Most of the ears of corn that managed to grow in his fields are much smaller than normal because of the drought. Smaller corn means less to sell, which cuts into Nation’s bottom line.

“Probably, maybe 30 kernels on that whole thing. This is what we are up against,” he said.

Nation was also up against the risk that comes with planting and growing when the cost for seed and fertilizer are at all time highs.

“You are at the mercy of Mother Nature. Some people ask me why I do not gamble. Why, I gamble every day,” he said. “That is just the way it is when you farm.”

As he takes to the fields to harvest — this year about a month ahead of schedule because of the drought — Nation is watching that gamble in real time. Thanks to an Internet connection in his tractor, he keeps a close watch on the rapidly-changing price for his corn and soybeans.
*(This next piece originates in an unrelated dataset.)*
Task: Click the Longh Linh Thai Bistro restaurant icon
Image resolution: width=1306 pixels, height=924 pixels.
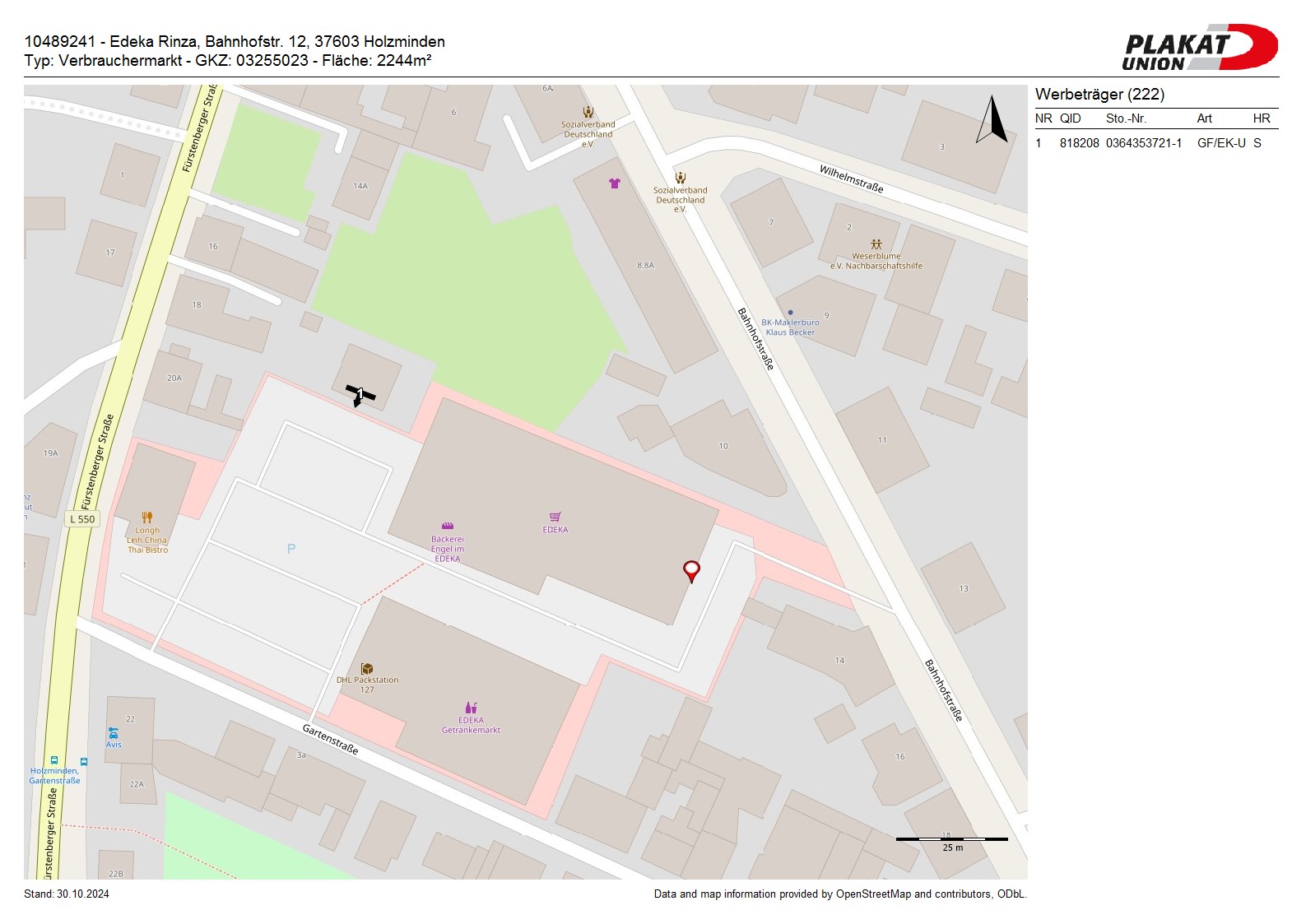Action: (147, 518)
“I watch them every day,” Nation said. “I have a consultant who helps me on my marketing. He watches it every hour.”

Commodity traders on the floor of the Chicago Board of Trade are also keeping close watch over the rapidly changing prices, including’s Matthew Pierce.

“The drought concerns this year have expanded exponentially as we have approached harvest, and some of the pro-farmer numbers we have seen recently have shown much more damage than was even expected just a month ago,” he said.

Pierce says the outlook for both corn and soybeans gets worse by the day, and has global implications.

“The U.S. exportable surplus is dwindling by the day,” he said. “And China, Japan, South Korea, Mexico are going to be most directly affected by that.

“We are at all time highs on both corn and soybeans, and that hurts everything over the long, long haul,” Pierce continued. “Everybody is going to feel this effect.”

Everybody, including Nation’s neighbors, will feel it. He says they will see an increase in the price of their groceries in about six months.

But despite all he faces, Bruce Nation will not call this year’s drought a disaster.

“I would not say a disaster. I would say a setback,” he said. “It is going to set every body back a little bit. But the farmer has a heck of a human spirit to him, and he is going to go right on plugging. And that is all you can do, keep swinging.”